High school and college

He attended Etiwanda High School in Etiwanda, California, where he was a two-time All-Mt. Baldy League first-team selection, first-team All-Inland Valley, and an Inland Valley Senior All-Star.[1] Rifkin batted .511 as a junior and .494 as a senior.[1]

Rifkin spent his freshman year of college at Chapman University, where he played right field, batted .416, set the school single-season records for doubles (26; in 44 games), total bases (130), and slugging percentage (.751), and was selected to the first-team All-Western Regional team.[1]

He then attended California State University, Fullerton.[2][3] In 1999, he was a Big West Conference All-Star at DH. In 2001, he hit .300 with 16 home runs, 62 runs scored, and 60 RBIs in 65 games for the Titans during his senior season.[4]

Minor league career

He was drafted by the Arizona Diamondbacks in the 54th round (1,479th overall) of the 1997 draft, and then by the New York Yankees in the 4th round (125th overall) of the 2001 draft.[2]

In 2001, he hit .318 with a .559 slugging percentage in his first pro season for the Staten Island Yankees, was a Short-Season A All-Star first baseman, the Northwest League All-Star first baseman, and the Northwest League Most Valuable Player.[2][5][6] He split 2002 between the Yankees High Single A and Double A teams.[7]

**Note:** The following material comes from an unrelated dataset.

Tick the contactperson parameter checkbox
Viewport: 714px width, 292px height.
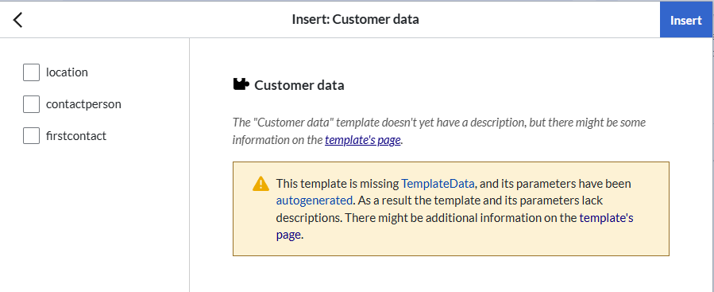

In 2003, he hit 19 home runs with 90 RBIs for the Trenton Thunder in AA.[8] His 7-RBI-game on August 23 tied a franchise record.[9] He won the Hamilton Jewelers "Fan Favorite Award".[10]

In 2004, he hit a career-high 23 home runs for Trenton. On May 23, 2004, he was named Player of the Week, hitting .462 (12-for-26) with two doubles and three home runs.[11] In July he was named to the All Star team for the Eastern League Northern Division.[12] In December 2004, he was selected by the Seattle Mariners from the Yankees in the Rule 5 draft. On May 1, 2005, he was voted PCL Player of the Week.[13]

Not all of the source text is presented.